BEGIN DATA LINES

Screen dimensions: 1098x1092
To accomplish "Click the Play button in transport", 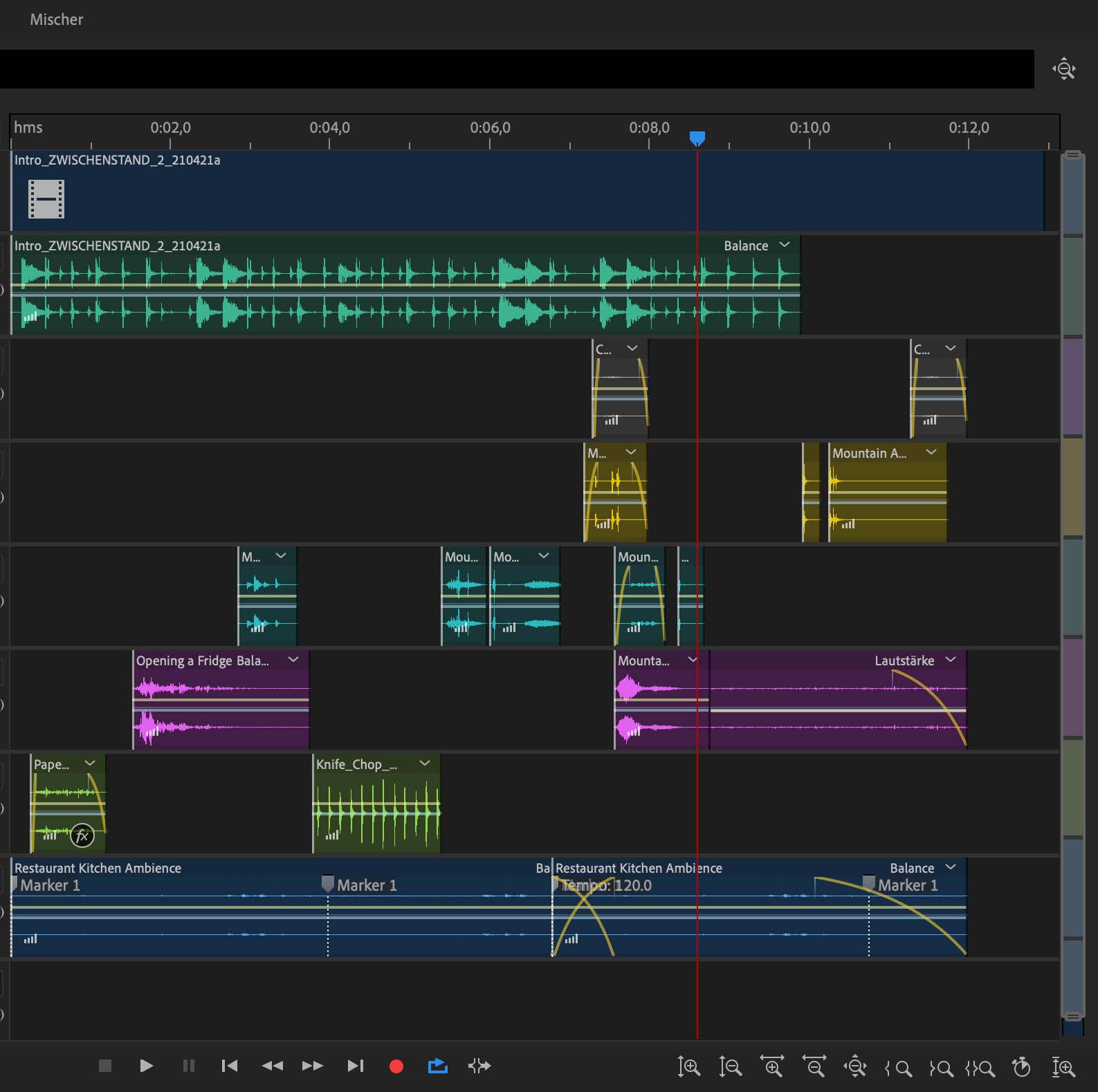I will click(x=146, y=1066).
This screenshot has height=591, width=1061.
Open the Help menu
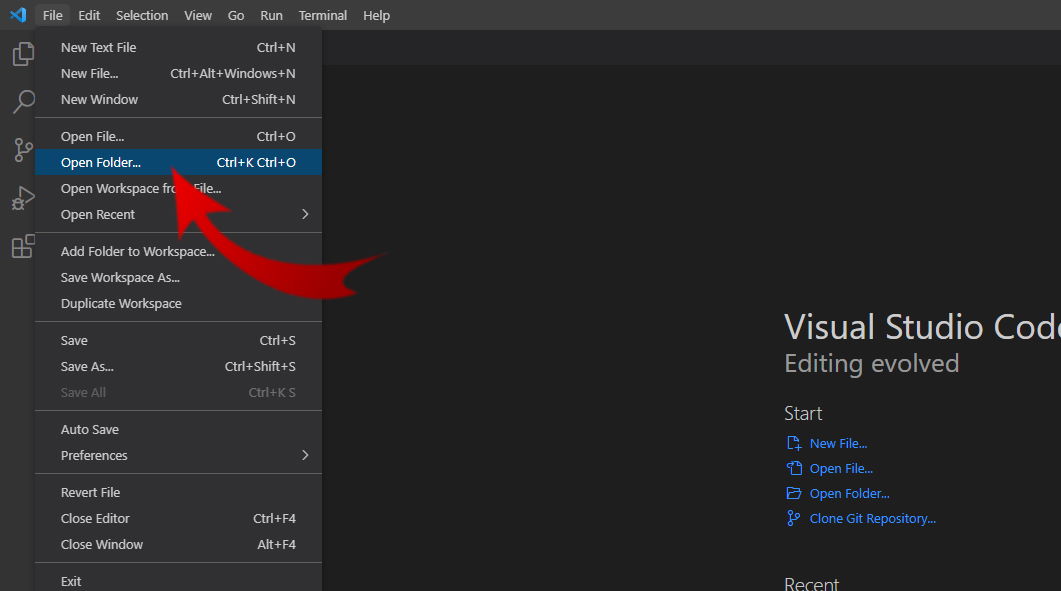click(376, 15)
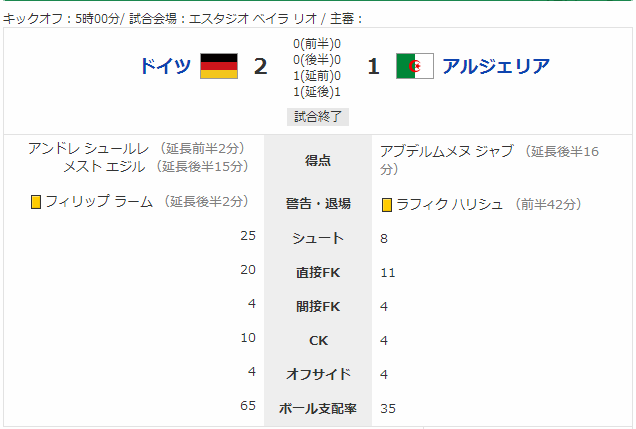Click the シュート stat label
This screenshot has height=429, width=636.
318,238
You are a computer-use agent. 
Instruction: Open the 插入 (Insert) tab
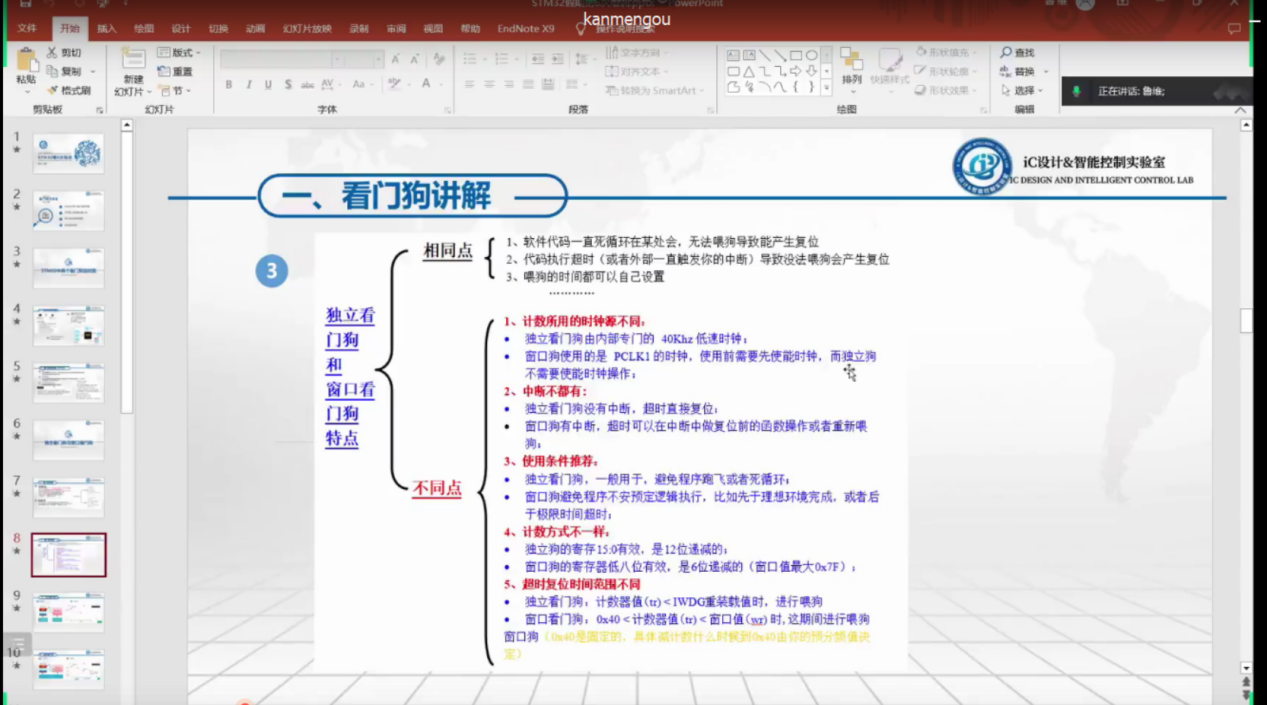pyautogui.click(x=106, y=29)
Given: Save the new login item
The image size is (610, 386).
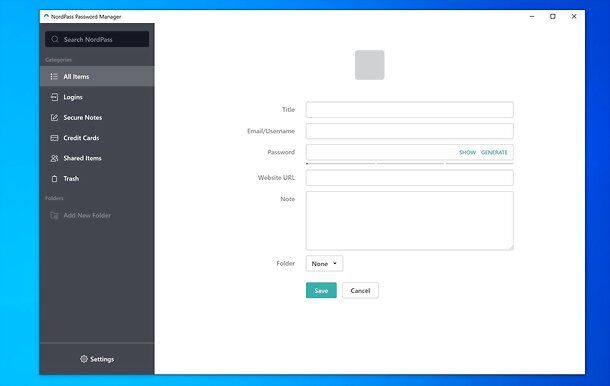Looking at the screenshot, I should (x=321, y=290).
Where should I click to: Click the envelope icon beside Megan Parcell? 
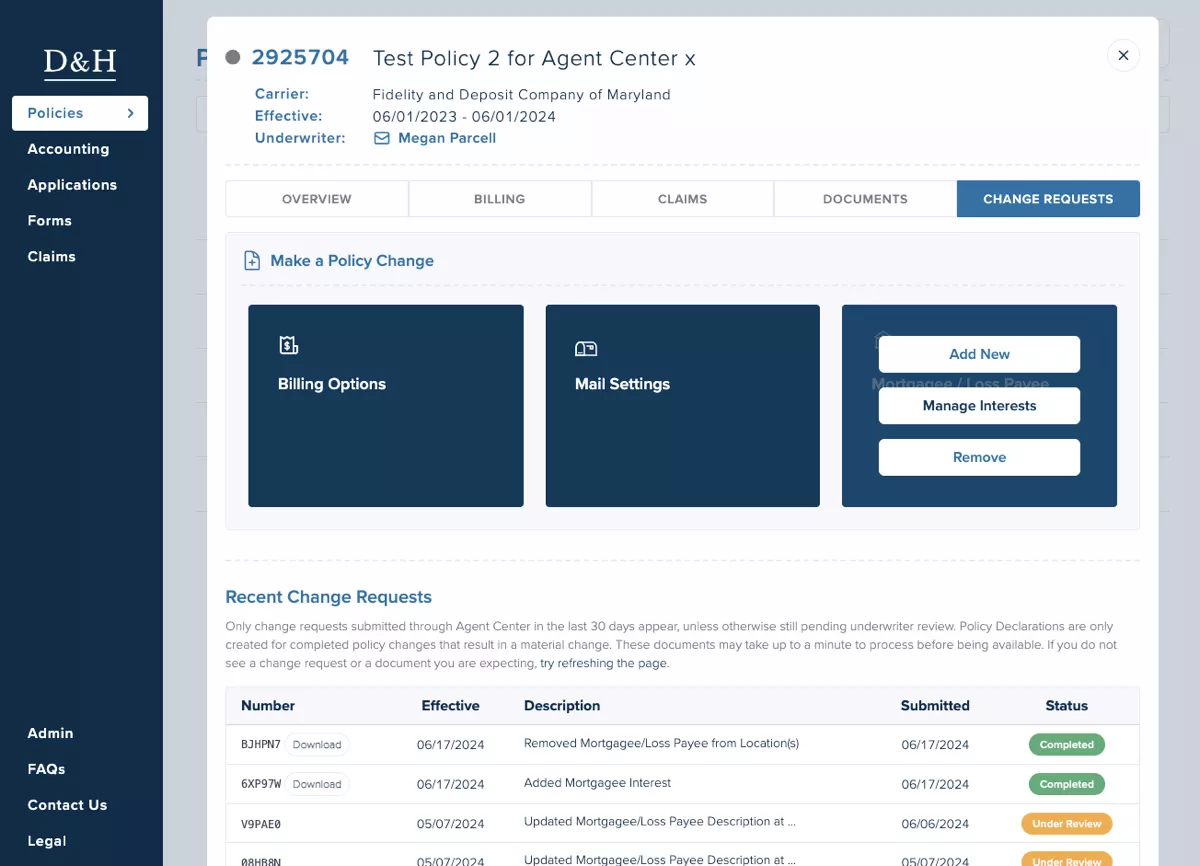pos(382,138)
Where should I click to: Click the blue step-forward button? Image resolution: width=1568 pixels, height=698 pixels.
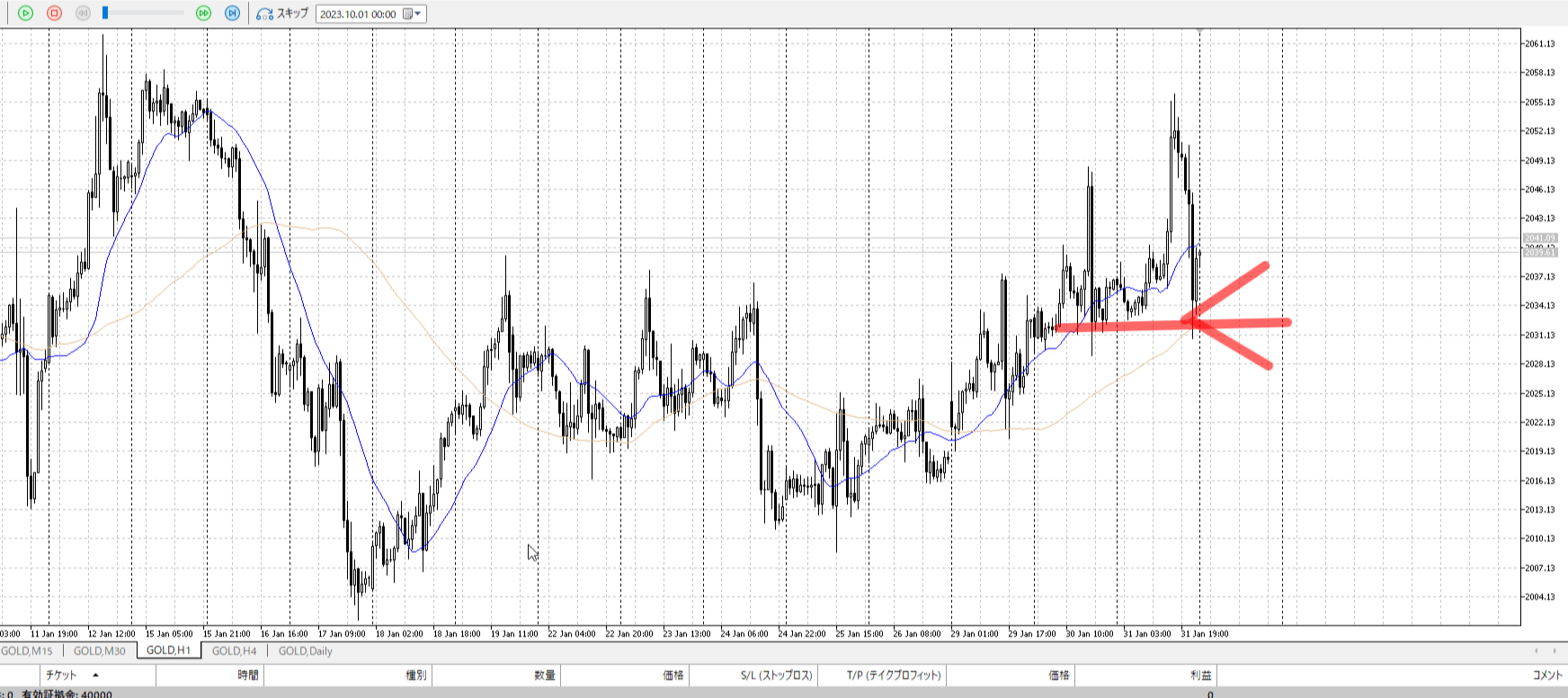pos(233,13)
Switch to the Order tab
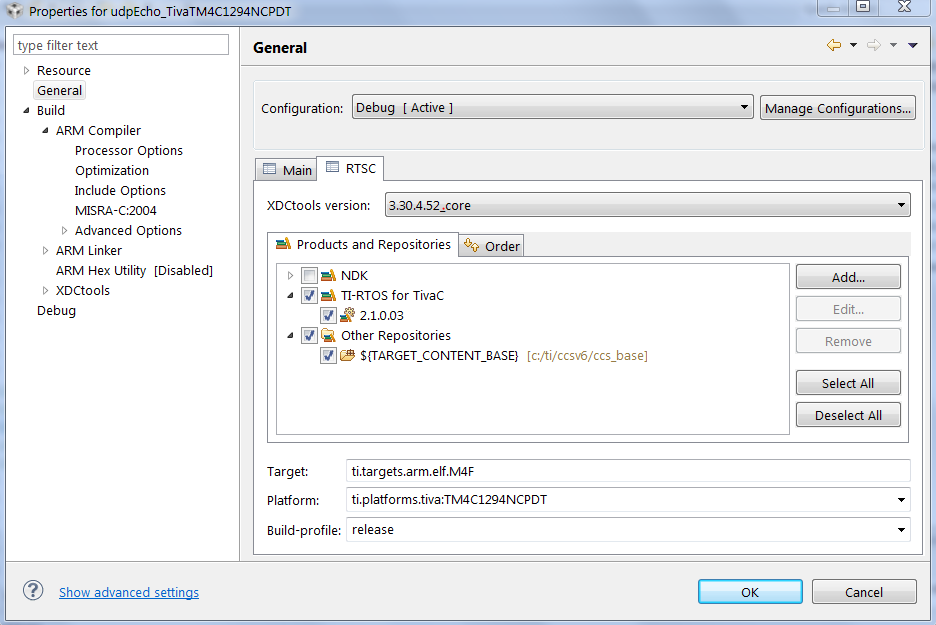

END DATA LINES

Copy the entries verbatim, starting with the line containing "This screenshot has height=591, width=1061." and continuing through the end of the entries, including both of those lines. Omit the pictures from your copy.

= THE REPLY =
This screenshot has height=591, width=1061.
Open the Help menu
click(376, 15)
Click the シュート stat label
This screenshot has height=429, width=636.
318,238
You are a computer-use agent. 
Instruction: Open the 插入 (Insert) tab
pyautogui.click(x=106, y=29)
Given: Save the new login item
The image size is (610, 386).
Looking at the screenshot, I should (x=321, y=290).
Where should I click to: Click the envelope icon beside Megan Parcell? 
pos(382,138)
Where should I click to: Click the blue step-forward button? Image resolution: width=1568 pixels, height=698 pixels.
pos(233,13)
Switch to the Order tab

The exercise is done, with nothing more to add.